### EXERCISE
Work through the lines below and count those holding "Bedienung"; reply with the number only.

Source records
_ _ _ _ _

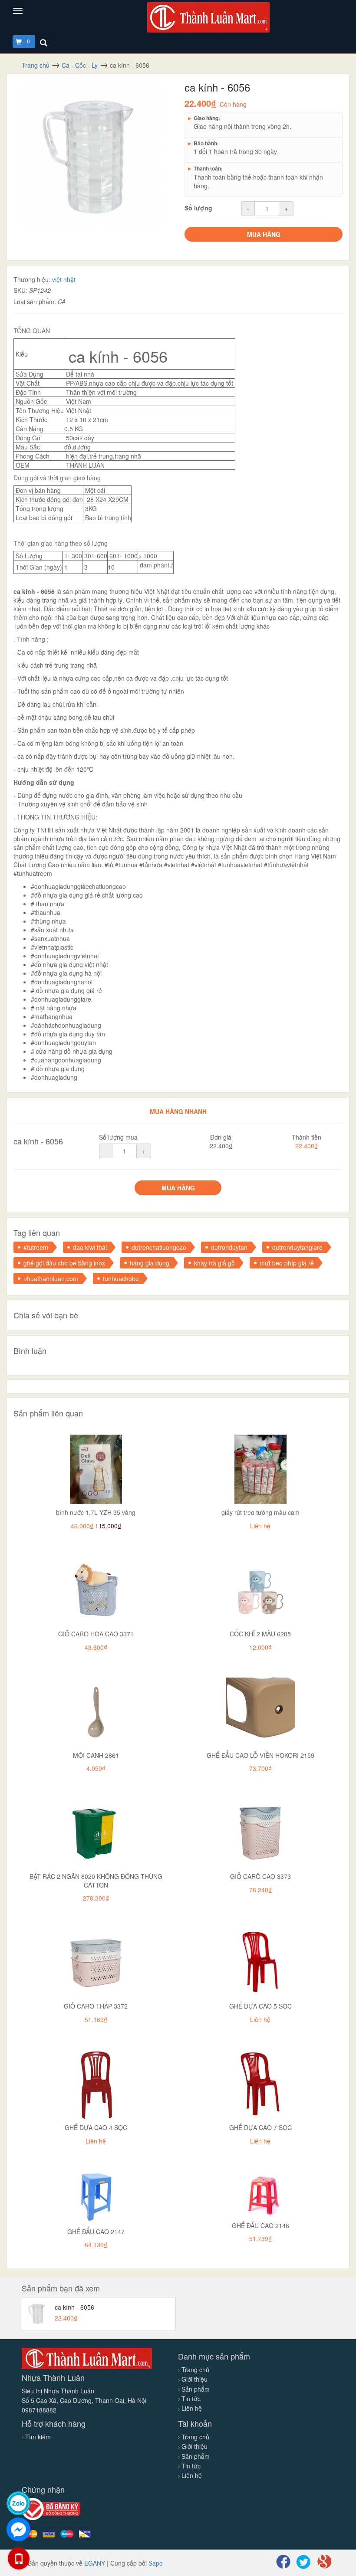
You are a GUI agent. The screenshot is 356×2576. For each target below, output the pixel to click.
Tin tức (190, 2398)
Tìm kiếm (38, 2436)
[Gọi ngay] (18, 2559)
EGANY (94, 2563)
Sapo (155, 2563)
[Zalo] (18, 2503)
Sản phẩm (195, 2389)
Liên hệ (191, 2408)
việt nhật (64, 279)
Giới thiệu (194, 2379)
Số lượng (198, 207)
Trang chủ (194, 2369)
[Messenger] (18, 2529)
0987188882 (39, 2410)
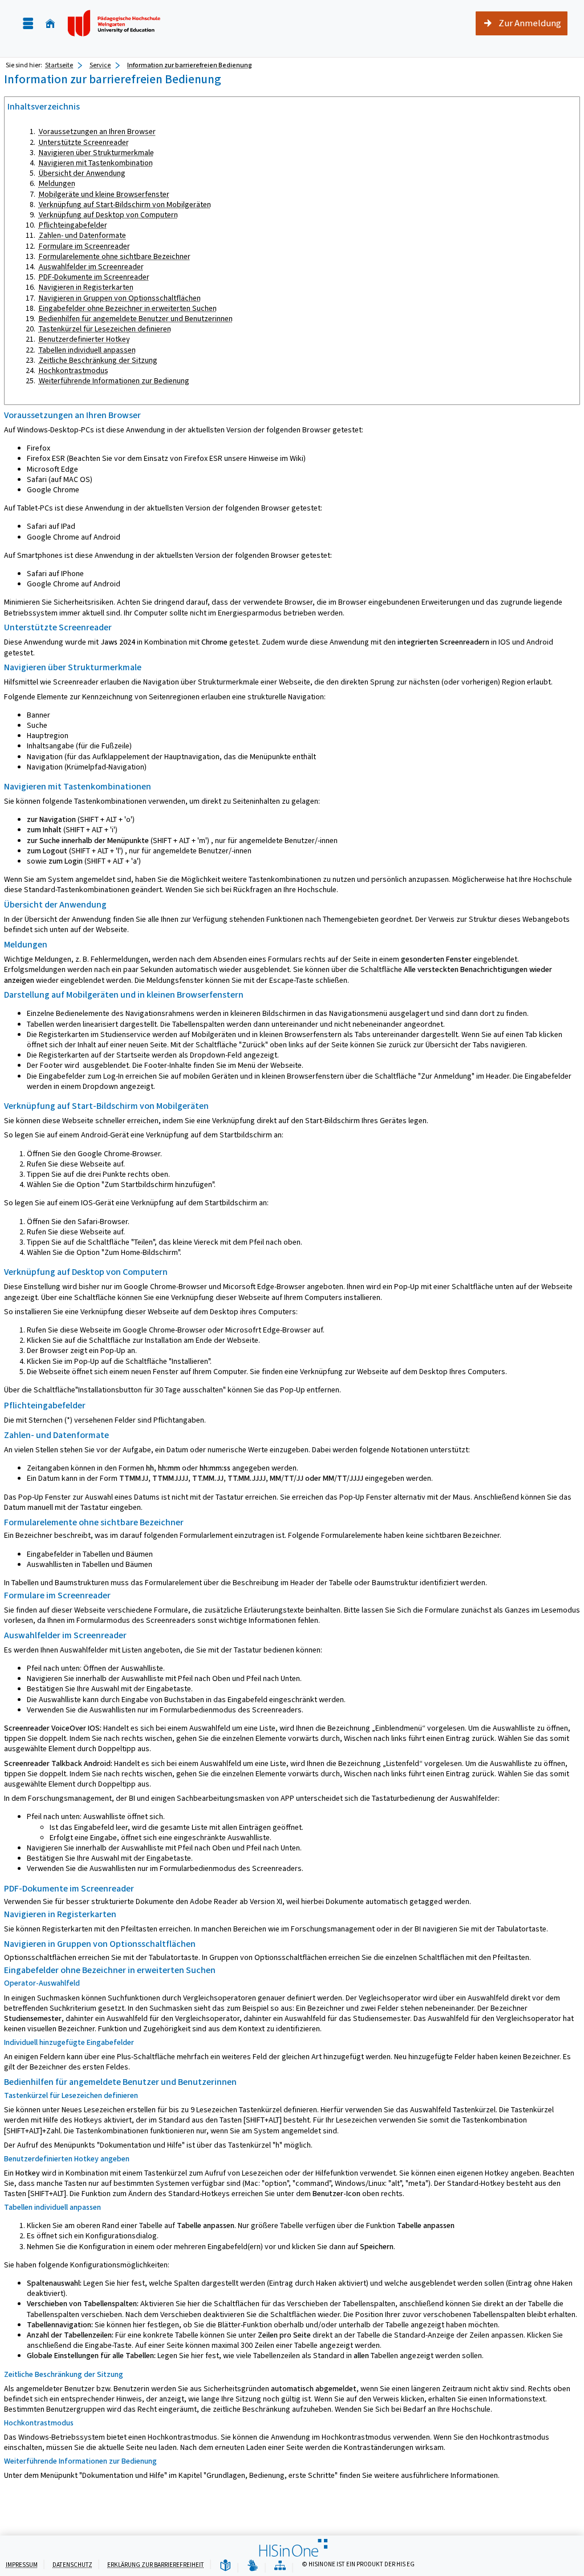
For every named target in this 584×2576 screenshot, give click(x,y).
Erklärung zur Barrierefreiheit (155, 2565)
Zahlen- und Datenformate (82, 235)
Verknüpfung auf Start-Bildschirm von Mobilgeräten (125, 204)
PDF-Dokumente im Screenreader (94, 277)
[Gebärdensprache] (252, 2566)
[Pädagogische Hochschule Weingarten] (115, 23)
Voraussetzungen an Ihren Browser (97, 131)
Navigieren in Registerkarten (86, 287)
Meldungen (57, 183)
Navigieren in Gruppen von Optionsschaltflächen (120, 298)
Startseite (59, 65)
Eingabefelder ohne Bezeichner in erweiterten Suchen (128, 308)
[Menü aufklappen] (28, 23)
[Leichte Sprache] (225, 2566)
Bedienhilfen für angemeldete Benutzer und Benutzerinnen (136, 318)
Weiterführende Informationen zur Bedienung (114, 380)
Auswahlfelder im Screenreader (91, 266)
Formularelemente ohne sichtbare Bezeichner (114, 256)
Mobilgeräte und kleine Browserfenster (104, 194)
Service (100, 65)
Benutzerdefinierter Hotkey (84, 339)
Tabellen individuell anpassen (87, 350)
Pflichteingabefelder (73, 225)
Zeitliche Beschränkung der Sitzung (98, 360)
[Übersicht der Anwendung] (280, 2566)
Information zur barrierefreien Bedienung (189, 65)
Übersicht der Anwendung (82, 173)
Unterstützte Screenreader (84, 142)
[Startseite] (50, 24)
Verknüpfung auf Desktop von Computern (108, 214)
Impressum (22, 2565)
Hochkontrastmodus (73, 370)
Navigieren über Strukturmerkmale (96, 152)
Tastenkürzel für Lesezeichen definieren (105, 328)
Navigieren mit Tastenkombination (96, 162)
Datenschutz (72, 2565)
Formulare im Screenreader (84, 246)
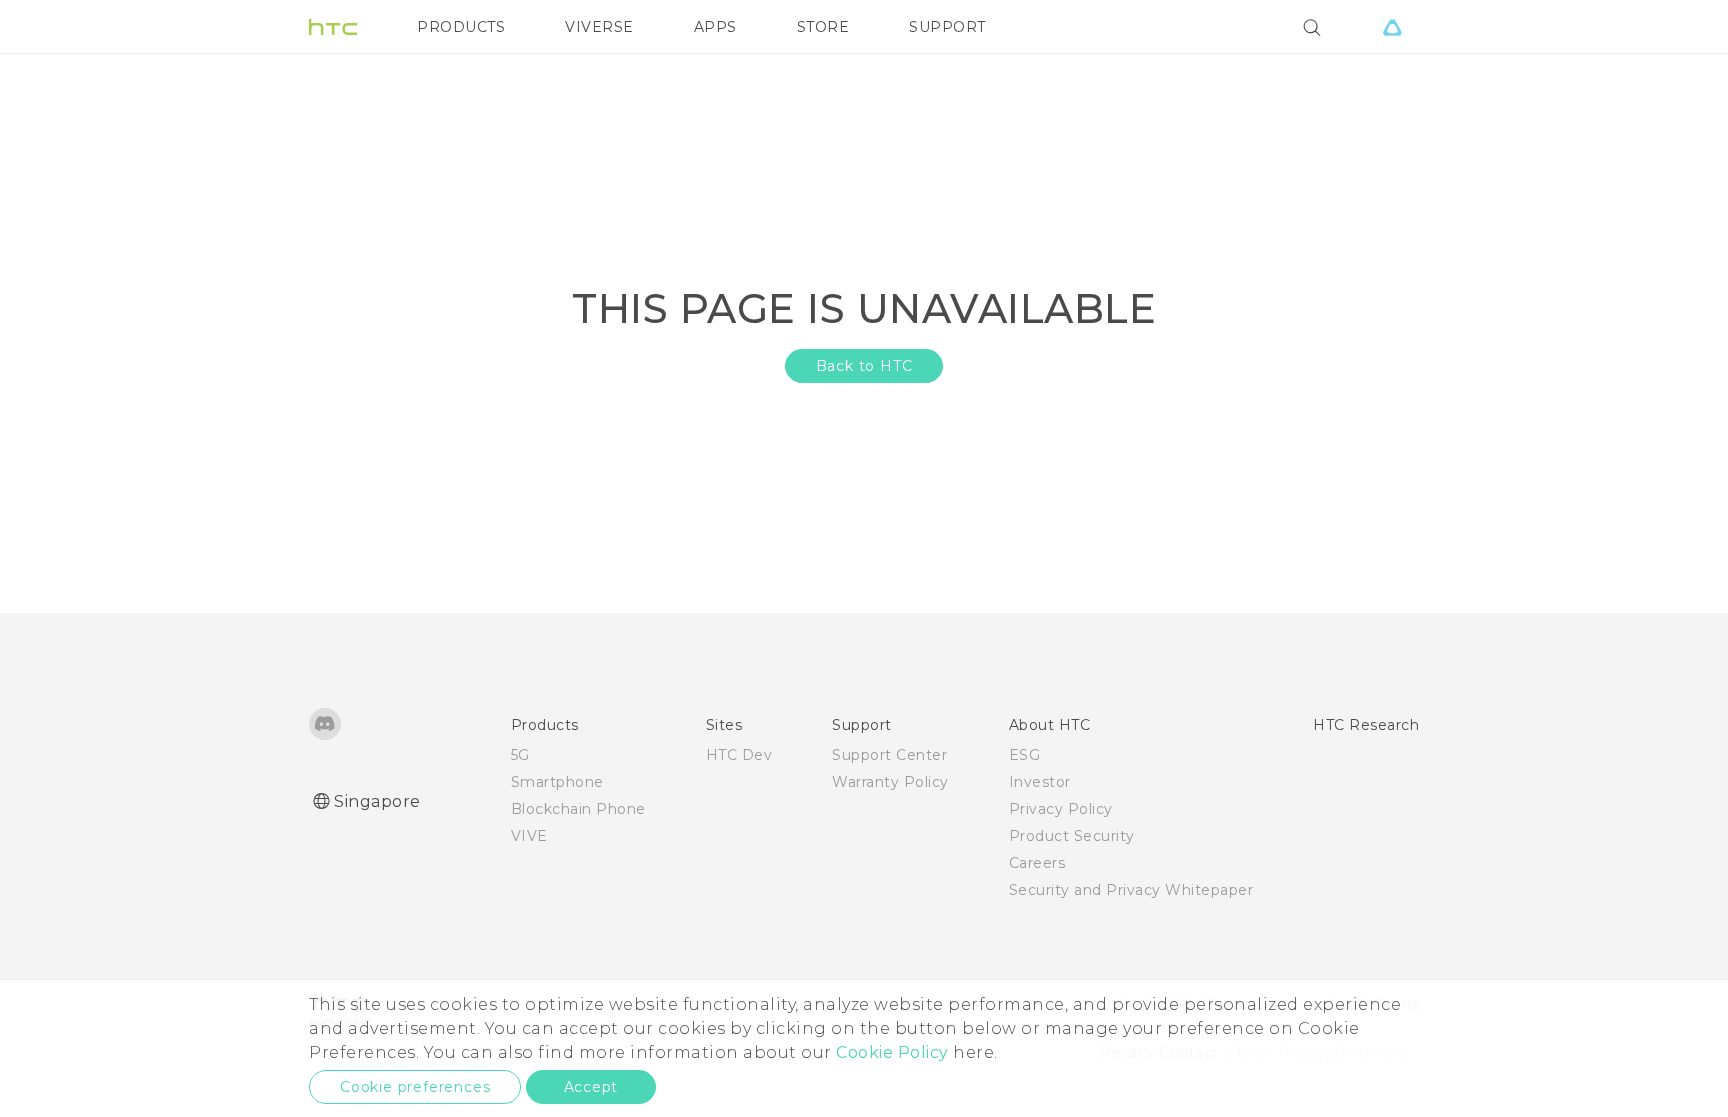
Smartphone (557, 782)
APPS (715, 27)
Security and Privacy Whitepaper (1131, 890)
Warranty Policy (890, 782)
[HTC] (333, 27)
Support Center (889, 755)
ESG (1025, 755)
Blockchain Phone (578, 809)
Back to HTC (864, 366)
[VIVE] (1392, 27)
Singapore (377, 801)
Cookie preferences (415, 1087)
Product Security (1072, 836)
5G (520, 755)
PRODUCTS (461, 27)
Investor (1040, 782)
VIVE (529, 836)
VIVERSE (599, 27)
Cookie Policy (892, 1052)
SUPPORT (947, 27)
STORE (823, 27)
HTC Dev (739, 755)
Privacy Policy (1061, 809)
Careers (1037, 863)
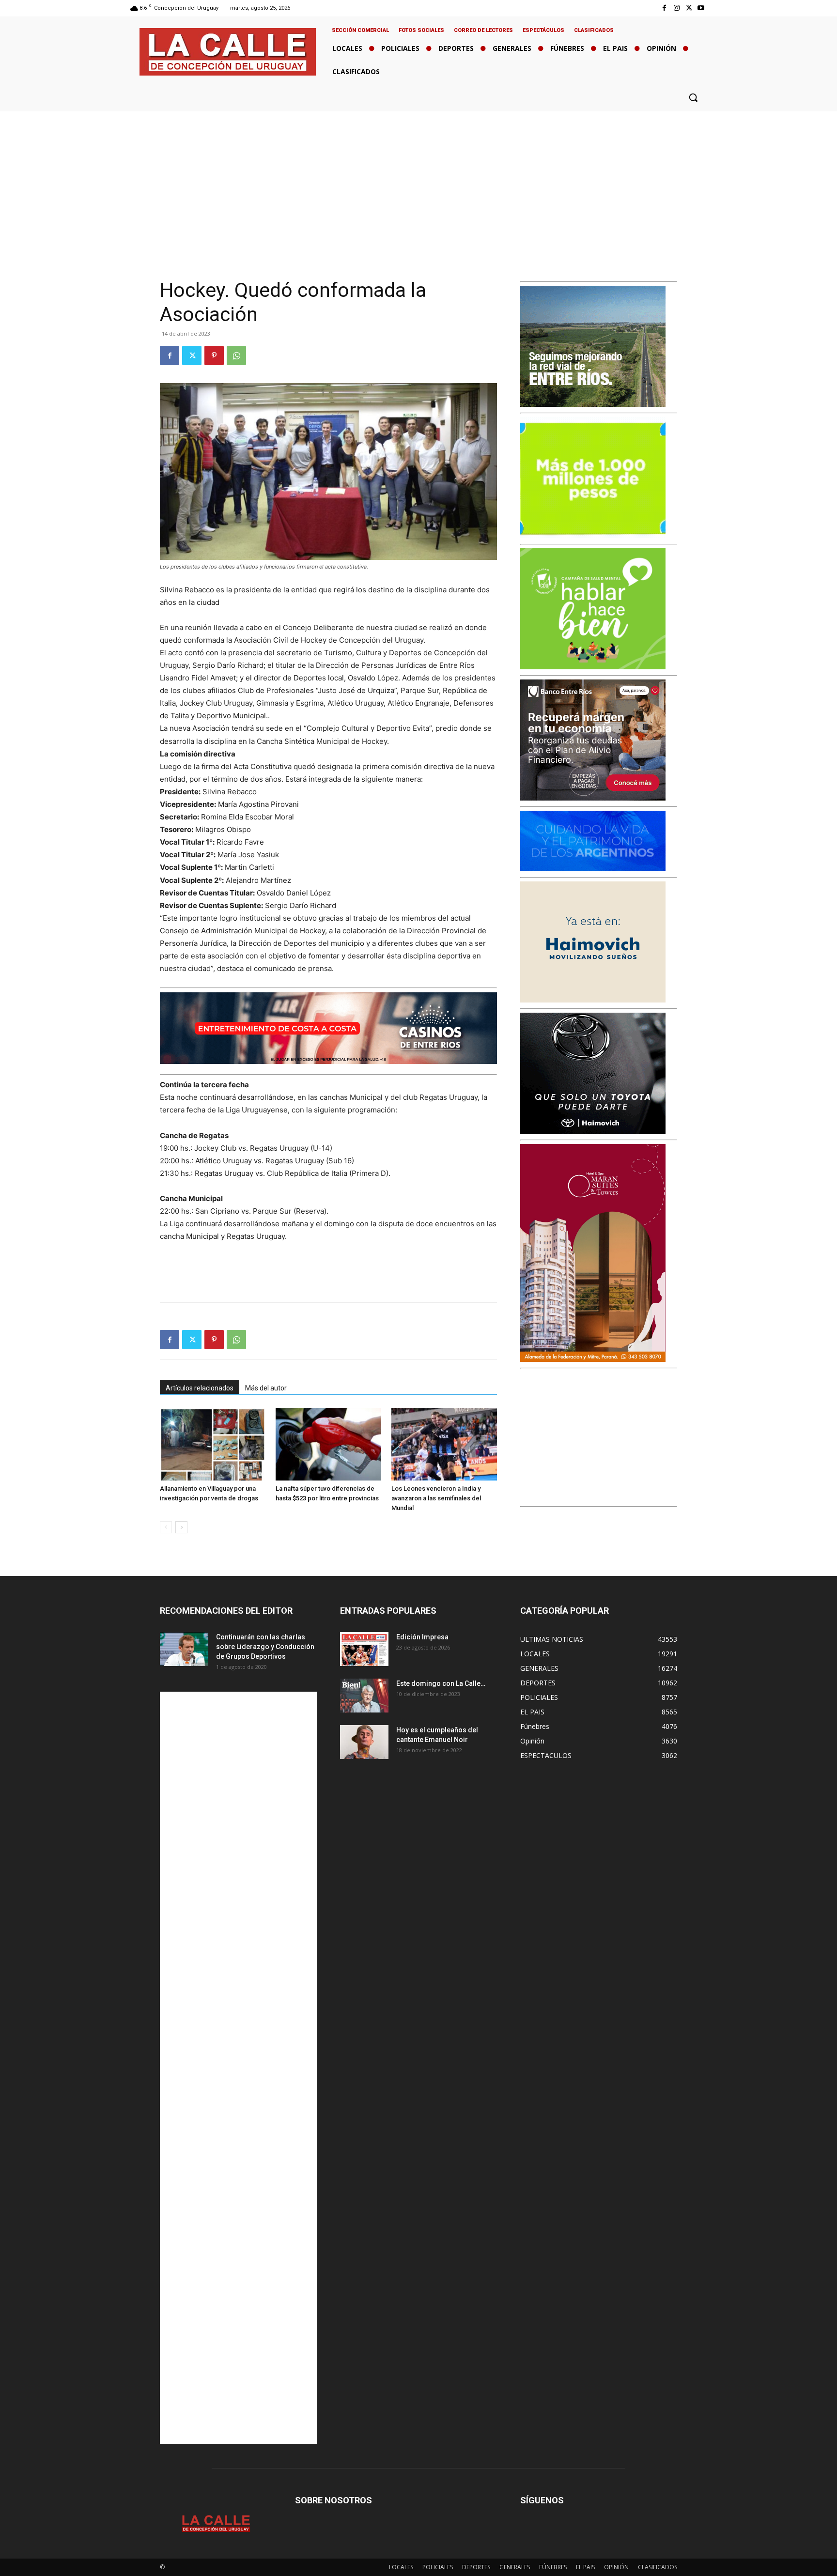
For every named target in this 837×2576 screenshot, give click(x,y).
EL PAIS (585, 2567)
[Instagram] (676, 8)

_ _ _ _ _

### RESULT FOR THIS TASK
2